Франклин Рузвельт. Человек и политик (с иллюстрациями) - Бернс Джеймс Макгрегор - Страница 145
- Предыдущая
- 145/202
- Следующая
Это был час сената. Пресса захлебывалась в восторге. Наконец исполнитель поручений Белого дома посмел ослушаться хозяина, наконец конгресс восстал против диктатора. Затем последовало полное удовлетворение. Палата представителей большинством 299 к 95 преодолела вето Рузвельта на законопроект. То же сделал на следующий день сенат большинством 72 к 14. Эксперты министерства финансов констатировали, что это первый в истории законопроект о государственных сборах, который стал законом путем преодоления вето главы государства.
Буря, которую Рузвельт предсказывал, разразилась через несколько дней. Баркли, чувствовавший угрызения совести и дискомфорт в качестве героя сенатских баронов, написал президенту сердечное письмо. После того как снова побывал в Белом доме как лидер сенатского большинства, он стал выполнять свою роль как прежде. Рузвельт продолжал делать вид, что пропустил скандальный эпизод мимо внимания. Хассет не заметил в президенте ни тени горечи или обиды, даже когда шеф наблюдал в Гайд-Парке вырубку леса и отправку на верфи девственных дубов. При этом, возможно, что и случайно, оказалось несколько фотокорреспондентов, сумевших запечатлеть на пленке колоссальные стволы деревьев. Хассет подсчитал, что прохождение налогового законопроекта вопреки президентскому вето позволит хозяину Гайд-Парка сберечь на поставках леса 3 тысячи долларов.

........

— Задания —
(A) Каким большинством сенат преодолел вето Рузвельта на законопроект, если верить фрагменту о Рузвельте?
(B) Продолжите фрагмент о Рузвельте и налоговом законопроекте, начав сразу после его последнего предложения.
Записи, приведенные далее, с фрагментом о Рузвельте никак не связаны.

— Предоставленные записи —
........

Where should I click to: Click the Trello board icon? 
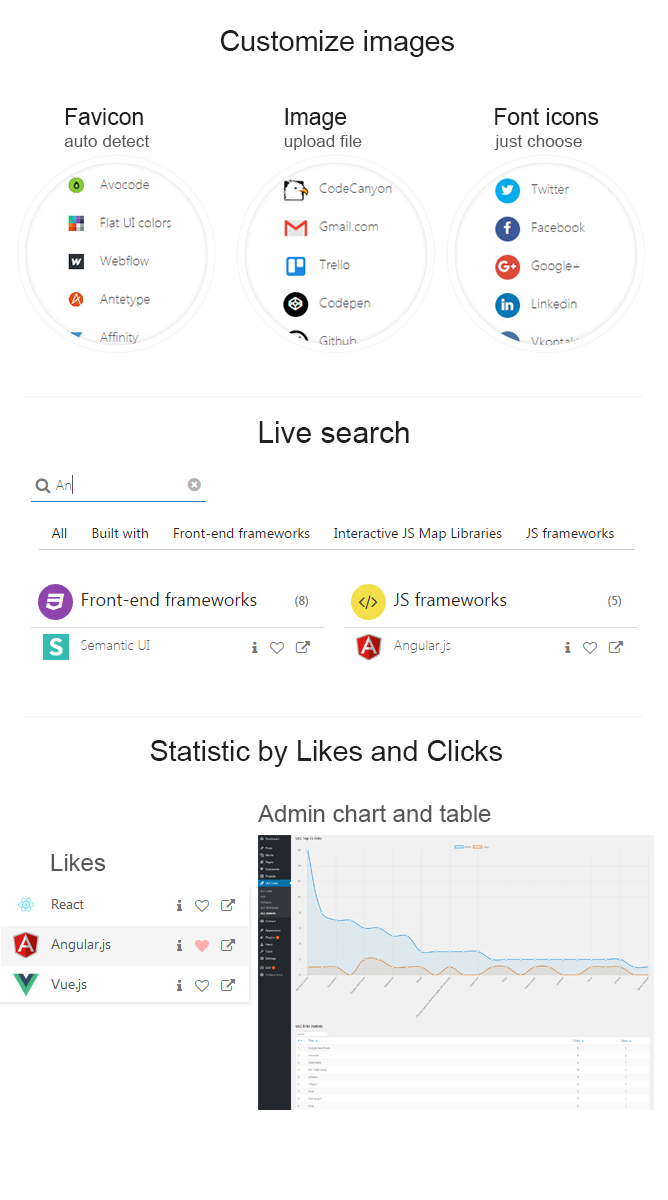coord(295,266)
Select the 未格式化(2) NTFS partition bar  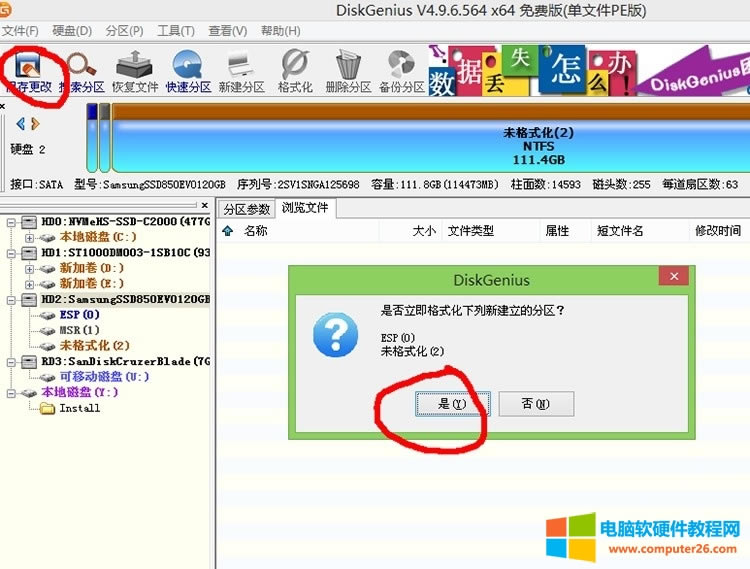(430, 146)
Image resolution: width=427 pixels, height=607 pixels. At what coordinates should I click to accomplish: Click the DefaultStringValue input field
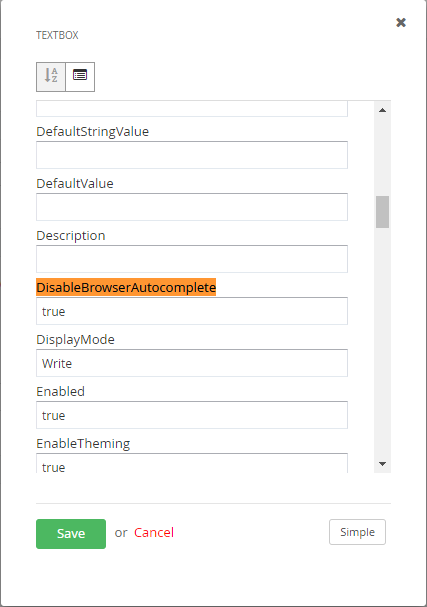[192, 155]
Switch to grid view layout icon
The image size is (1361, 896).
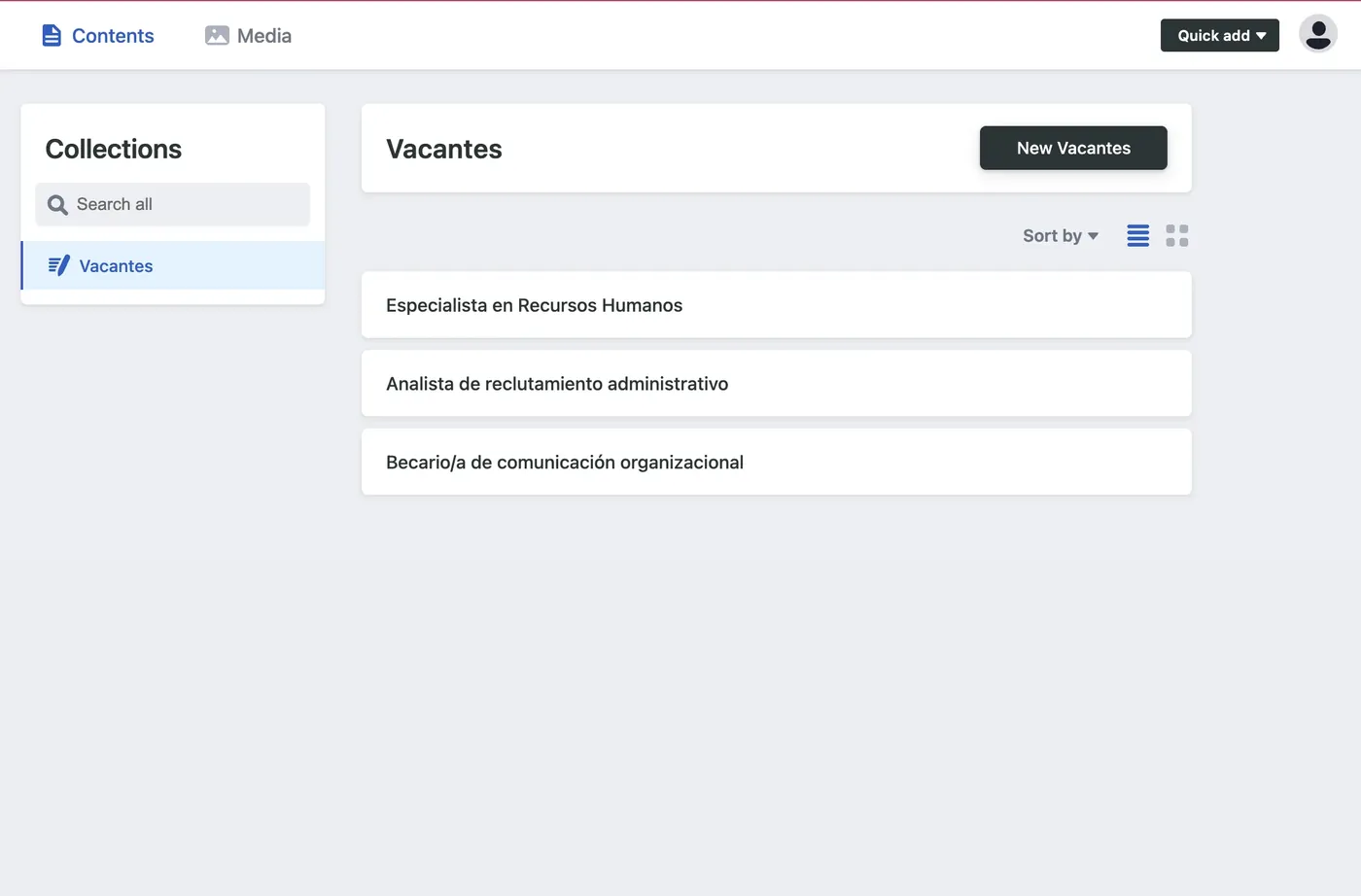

........

— Ответы к заданиям —
(A) Большинством 72 к 14.

(B)
Тем не менее обстановка стала не такой, как прежде. Наряду с утратой 8 миллиардов долларов налоговых сборов тяжелый осадок в душе президента оставила оргия враждебных ему эскапад в конгрессе и печати. Сенаторы-демократы с запада и юга, например Эдвин С. Джонсон от штата Колорадо, публично выступали против четвертого срока президентства Рузвельта. Президента мучили сомнения. Зачем он использовал в отношении законопроекта право вето, отлично зная, что ничего этим не добьется? Зачем вообще нужно вето в таких жестких и издевательских условиях?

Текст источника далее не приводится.